-- Data supplied follows --

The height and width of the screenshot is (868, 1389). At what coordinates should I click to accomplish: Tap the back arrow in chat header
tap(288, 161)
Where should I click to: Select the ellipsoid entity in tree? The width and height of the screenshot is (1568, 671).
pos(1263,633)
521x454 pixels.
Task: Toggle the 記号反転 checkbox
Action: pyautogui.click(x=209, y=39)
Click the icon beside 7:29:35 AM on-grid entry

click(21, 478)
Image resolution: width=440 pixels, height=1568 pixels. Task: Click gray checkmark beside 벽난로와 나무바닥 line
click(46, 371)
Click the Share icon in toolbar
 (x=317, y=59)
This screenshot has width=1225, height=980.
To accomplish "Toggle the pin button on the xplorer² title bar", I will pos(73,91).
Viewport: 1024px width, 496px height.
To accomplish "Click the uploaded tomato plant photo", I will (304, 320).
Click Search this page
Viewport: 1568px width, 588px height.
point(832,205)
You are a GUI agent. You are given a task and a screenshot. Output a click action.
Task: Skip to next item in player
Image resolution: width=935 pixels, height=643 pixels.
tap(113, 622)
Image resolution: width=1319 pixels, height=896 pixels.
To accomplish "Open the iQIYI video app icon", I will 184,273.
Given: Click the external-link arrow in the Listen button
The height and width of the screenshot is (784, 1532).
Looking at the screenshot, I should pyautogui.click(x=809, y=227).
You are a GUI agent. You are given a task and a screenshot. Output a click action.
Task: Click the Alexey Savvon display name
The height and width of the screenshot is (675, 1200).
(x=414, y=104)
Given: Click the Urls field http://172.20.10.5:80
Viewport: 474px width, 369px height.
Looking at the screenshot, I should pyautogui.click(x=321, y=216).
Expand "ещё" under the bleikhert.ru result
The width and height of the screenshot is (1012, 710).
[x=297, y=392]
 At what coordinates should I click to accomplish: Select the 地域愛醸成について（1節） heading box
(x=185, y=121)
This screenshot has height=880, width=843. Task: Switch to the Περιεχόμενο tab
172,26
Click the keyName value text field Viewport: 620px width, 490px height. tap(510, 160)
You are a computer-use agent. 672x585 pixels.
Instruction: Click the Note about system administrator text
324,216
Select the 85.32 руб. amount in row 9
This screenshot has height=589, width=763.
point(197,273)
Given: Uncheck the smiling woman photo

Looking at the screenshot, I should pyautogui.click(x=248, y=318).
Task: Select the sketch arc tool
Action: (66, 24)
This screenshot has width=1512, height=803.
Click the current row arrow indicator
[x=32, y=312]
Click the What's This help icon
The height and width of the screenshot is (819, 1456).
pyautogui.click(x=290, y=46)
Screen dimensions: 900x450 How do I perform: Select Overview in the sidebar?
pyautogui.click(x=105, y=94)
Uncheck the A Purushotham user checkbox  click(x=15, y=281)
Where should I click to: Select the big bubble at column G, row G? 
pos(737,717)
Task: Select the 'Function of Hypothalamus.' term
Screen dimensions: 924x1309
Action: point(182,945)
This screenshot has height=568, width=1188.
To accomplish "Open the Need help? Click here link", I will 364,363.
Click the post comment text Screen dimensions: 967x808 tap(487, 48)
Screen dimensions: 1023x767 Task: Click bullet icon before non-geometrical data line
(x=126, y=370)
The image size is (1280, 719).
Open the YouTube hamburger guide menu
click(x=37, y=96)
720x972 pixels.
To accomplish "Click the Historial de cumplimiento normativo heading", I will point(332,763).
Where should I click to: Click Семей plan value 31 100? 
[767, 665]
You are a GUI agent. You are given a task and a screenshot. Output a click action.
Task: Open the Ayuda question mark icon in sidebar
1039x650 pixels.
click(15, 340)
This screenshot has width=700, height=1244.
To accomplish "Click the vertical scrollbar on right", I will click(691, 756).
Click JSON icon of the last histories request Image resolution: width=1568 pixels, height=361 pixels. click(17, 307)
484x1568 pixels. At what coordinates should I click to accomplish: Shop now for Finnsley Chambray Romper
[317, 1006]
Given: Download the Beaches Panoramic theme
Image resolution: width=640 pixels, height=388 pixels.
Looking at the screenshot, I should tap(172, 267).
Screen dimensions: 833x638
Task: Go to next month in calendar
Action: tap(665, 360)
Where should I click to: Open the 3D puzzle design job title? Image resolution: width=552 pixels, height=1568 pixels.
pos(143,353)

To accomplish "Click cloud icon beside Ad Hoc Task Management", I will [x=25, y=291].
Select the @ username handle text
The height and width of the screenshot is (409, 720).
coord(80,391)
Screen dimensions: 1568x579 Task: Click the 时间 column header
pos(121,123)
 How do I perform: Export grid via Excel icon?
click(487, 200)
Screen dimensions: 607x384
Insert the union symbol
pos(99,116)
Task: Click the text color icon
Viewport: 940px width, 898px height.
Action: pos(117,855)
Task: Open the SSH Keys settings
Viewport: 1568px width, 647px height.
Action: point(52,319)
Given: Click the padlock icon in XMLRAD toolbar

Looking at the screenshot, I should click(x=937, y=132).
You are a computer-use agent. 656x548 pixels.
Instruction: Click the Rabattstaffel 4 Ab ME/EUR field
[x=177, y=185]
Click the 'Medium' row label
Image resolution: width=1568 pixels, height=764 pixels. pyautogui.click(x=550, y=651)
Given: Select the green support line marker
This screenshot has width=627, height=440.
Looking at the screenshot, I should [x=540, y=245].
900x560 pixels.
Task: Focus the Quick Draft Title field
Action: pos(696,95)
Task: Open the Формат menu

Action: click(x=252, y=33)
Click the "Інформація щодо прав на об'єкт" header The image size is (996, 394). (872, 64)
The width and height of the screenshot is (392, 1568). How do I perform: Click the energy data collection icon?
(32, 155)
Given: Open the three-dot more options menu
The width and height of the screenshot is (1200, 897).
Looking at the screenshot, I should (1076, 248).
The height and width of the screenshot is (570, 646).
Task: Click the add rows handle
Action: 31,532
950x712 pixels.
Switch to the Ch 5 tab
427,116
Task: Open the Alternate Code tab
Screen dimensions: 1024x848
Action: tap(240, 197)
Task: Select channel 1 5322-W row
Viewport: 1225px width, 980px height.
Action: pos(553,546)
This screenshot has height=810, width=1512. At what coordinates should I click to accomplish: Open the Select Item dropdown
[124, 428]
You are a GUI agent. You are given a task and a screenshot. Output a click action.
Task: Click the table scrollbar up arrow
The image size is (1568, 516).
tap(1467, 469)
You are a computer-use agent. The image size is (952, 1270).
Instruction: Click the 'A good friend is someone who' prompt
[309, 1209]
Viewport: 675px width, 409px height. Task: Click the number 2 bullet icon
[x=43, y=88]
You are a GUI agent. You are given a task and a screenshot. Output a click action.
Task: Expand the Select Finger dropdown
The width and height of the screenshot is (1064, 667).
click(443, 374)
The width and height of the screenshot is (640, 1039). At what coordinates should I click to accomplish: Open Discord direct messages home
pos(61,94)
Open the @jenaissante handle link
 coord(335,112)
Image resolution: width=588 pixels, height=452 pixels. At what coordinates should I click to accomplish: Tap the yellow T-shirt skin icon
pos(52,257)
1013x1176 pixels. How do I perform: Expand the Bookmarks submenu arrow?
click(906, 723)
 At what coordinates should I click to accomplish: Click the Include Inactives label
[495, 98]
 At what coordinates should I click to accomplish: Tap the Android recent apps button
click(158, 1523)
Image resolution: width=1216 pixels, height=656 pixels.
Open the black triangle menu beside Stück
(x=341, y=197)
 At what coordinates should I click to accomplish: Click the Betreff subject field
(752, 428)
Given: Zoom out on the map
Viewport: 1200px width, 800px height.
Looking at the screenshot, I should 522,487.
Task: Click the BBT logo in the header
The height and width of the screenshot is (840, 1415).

-- Data supplied concluded --

**Exercise description:** Whatever is in the entries above, write it out exactly.

**Your response:**
The height and width of the screenshot is (868, 1389). At what coordinates should I click to accomplish: Tap the back arrow in chat header
tap(288, 161)
Where should I click to: Select the ellipsoid entity in tree? The width and height of the screenshot is (1568, 671).
pos(1263,633)
521x454 pixels.
Task: Toggle the 記号反転 checkbox
Action: pyautogui.click(x=209, y=39)
Click the icon beside 7:29:35 AM on-grid entry

click(21, 478)
Image resolution: width=440 pixels, height=1568 pixels. Task: Click gray checkmark beside 벽난로와 나무바닥 line
click(46, 371)
Click the Share icon in toolbar
 (x=317, y=59)
This screenshot has width=1225, height=980.
To accomplish "Toggle the pin button on the xplorer² title bar", I will pos(73,91).
Viewport: 1024px width, 496px height.
To accomplish "Click the uploaded tomato plant photo", I will (304, 320).
Click Search this page
Viewport: 1568px width, 588px height.
point(832,205)
You are a GUI agent. You are given a task and a screenshot. Output a click action.
Task: Skip to next item in player
Image resolution: width=935 pixels, height=643 pixels.
tap(113, 622)
Image resolution: width=1319 pixels, height=896 pixels.
To accomplish "Open the iQIYI video app icon", I will 184,273.
Given: Click the external-link arrow in the Listen button
The height and width of the screenshot is (784, 1532).
Looking at the screenshot, I should pyautogui.click(x=809, y=227).
You are a GUI agent. You are given a task and a screenshot. Output a click action.
Task: Click the Alexey Savvon display name
The height and width of the screenshot is (675, 1200).
(x=414, y=104)
Given: Click the Urls field http://172.20.10.5:80
Viewport: 474px width, 369px height.
Looking at the screenshot, I should pyautogui.click(x=321, y=216).
Expand "ещё" under the bleikhert.ru result
The width and height of the screenshot is (1012, 710).
[x=297, y=392]
 At what coordinates should I click to accomplish: Select the 地域愛醸成について（1節） heading box
(x=185, y=121)
This screenshot has height=880, width=843. Task: Switch to the Περιεχόμενο tab
172,26
Click the keyName value text field Viewport: 620px width, 490px height. tap(510, 160)
You are a computer-use agent. 672x585 pixels.
Instruction: Click the Note about system administrator text
324,216
Select the 85.32 руб. amount in row 9
This screenshot has height=589, width=763.
point(197,273)
Given: Uncheck the smiling woman photo

Looking at the screenshot, I should pyautogui.click(x=248, y=318).
Task: Select the sketch arc tool
Action: (66, 24)
This screenshot has width=1512, height=803.
Click the current row arrow indicator
[x=32, y=312]
Click the What's This help icon
The height and width of the screenshot is (819, 1456).
pyautogui.click(x=290, y=46)
Screen dimensions: 900x450 How do I perform: Select Overview in the sidebar?
pyautogui.click(x=105, y=94)
Uncheck the A Purushotham user checkbox  click(x=15, y=281)
Where should I click to: Select the big bubble at column G, row G? 
pos(737,717)
Task: Select the 'Function of Hypothalamus.' term
Screen dimensions: 924x1309
Action: point(182,945)
This screenshot has height=568, width=1188.
To accomplish "Open the Need help? Click here link", I will 364,363.
Click the post comment text Screen dimensions: 967x808 tap(487, 48)
Screen dimensions: 1023x767 Task: Click bullet icon before non-geometrical data line
(x=126, y=370)
The image size is (1280, 719).
Open the YouTube hamburger guide menu
click(x=37, y=96)
720x972 pixels.
To accomplish "Click the Historial de cumplimiento normativo heading", I will point(332,763).
Where should I click to: Click Семей plan value 31 100? 
[767, 665]
You are a GUI agent. You are given a task and a screenshot. Output a click action.
Task: Open the Ayuda question mark icon in sidebar
1039x650 pixels.
click(15, 340)
This screenshot has width=700, height=1244.
To accomplish "Click the vertical scrollbar on right", I will click(691, 756).
Click JSON icon of the last histories request Image resolution: width=1568 pixels, height=361 pixels. click(17, 307)
484x1568 pixels. At what coordinates should I click to accomplish: Shop now for Finnsley Chambray Romper
[317, 1006]
Given: Download the Beaches Panoramic theme
Image resolution: width=640 pixels, height=388 pixels.
Looking at the screenshot, I should tap(172, 267).
Screen dimensions: 833x638
Task: Go to next month in calendar
Action: tap(665, 360)
Where should I click to: Open the 3D puzzle design job title? Image resolution: width=552 pixels, height=1568 pixels.
pos(143,353)

To accomplish "Click cloud icon beside Ad Hoc Task Management", I will [x=25, y=291].
Select the @ username handle text
The height and width of the screenshot is (409, 720).
coord(80,391)
Screen dimensions: 1568x579 Task: Click the 时间 column header
pos(121,123)
 How do I perform: Export grid via Excel icon?
click(487, 200)
Screen dimensions: 607x384
Insert the union symbol
pos(99,116)
Task: Click the text color icon
Viewport: 940px width, 898px height.
Action: pos(117,855)
Task: Open the SSH Keys settings
Viewport: 1568px width, 647px height.
Action: point(52,319)
Given: Click the padlock icon in XMLRAD toolbar

Looking at the screenshot, I should click(x=937, y=132).
You are a computer-use agent. 656x548 pixels.
Instruction: Click the Rabattstaffel 4 Ab ME/EUR field
[x=177, y=185]
Click the 'Medium' row label
Image resolution: width=1568 pixels, height=764 pixels. pyautogui.click(x=550, y=651)
Given: Select the green support line marker
This screenshot has width=627, height=440.
Looking at the screenshot, I should [x=540, y=245].
900x560 pixels.
Task: Focus the Quick Draft Title field
Action: pos(696,95)
Task: Open the Формат menu

Action: click(x=252, y=33)
Click the "Інформація щодо прав на об'єкт" header The image size is (996, 394). (872, 64)
The width and height of the screenshot is (392, 1568). How do I perform: Click the energy data collection icon?
(32, 155)
Given: Open the three-dot more options menu
The width and height of the screenshot is (1200, 897).
Looking at the screenshot, I should (1076, 248).
The height and width of the screenshot is (570, 646).
Task: Click the add rows handle
Action: 31,532
950x712 pixels.
Switch to the Ch 5 tab
427,116
Task: Open the Alternate Code tab
Screen dimensions: 1024x848
Action: tap(240, 197)
Task: Select channel 1 5322-W row
Viewport: 1225px width, 980px height.
Action: pos(553,546)
This screenshot has height=810, width=1512. At what coordinates should I click to accomplish: Open the Select Item dropdown
[124, 428]
You are a GUI agent. You are given a task and a screenshot. Output a click action.
Task: Click the table scrollbar up arrow
The image size is (1568, 516).
tap(1467, 469)
You are a computer-use agent. The image size is (952, 1270).
Instruction: Click the 'A good friend is someone who' prompt
[309, 1209]
Viewport: 675px width, 409px height. Task: Click the number 2 bullet icon
[x=43, y=88]
You are a GUI agent. You are given a task and a screenshot. Output a click action.
Task: Expand the Select Finger dropdown
The width and height of the screenshot is (1064, 667).
click(443, 374)
The width and height of the screenshot is (640, 1039). At what coordinates should I click to accomplish: Open Discord direct messages home
pos(61,94)
Open the @jenaissante handle link
 coord(335,112)
Image resolution: width=588 pixels, height=452 pixels. At what coordinates should I click to accomplish: Tap the yellow T-shirt skin icon
pos(52,257)
1013x1176 pixels. How do I perform: Expand the Bookmarks submenu arrow?
click(906, 723)
 At what coordinates should I click to accomplish: Click the Include Inactives label
[495, 98]
 At what coordinates should I click to accomplish: Tap the Android recent apps button
click(158, 1523)
Image resolution: width=1216 pixels, height=656 pixels.
Open the black triangle menu beside Stück
(x=341, y=197)
 At what coordinates should I click to accomplish: Click the Betreff subject field
(752, 428)
Given: Zoom out on the map
Viewport: 1200px width, 800px height.
Looking at the screenshot, I should 522,487.
Task: Click the BBT logo in the header
The height and width of the screenshot is (840, 1415).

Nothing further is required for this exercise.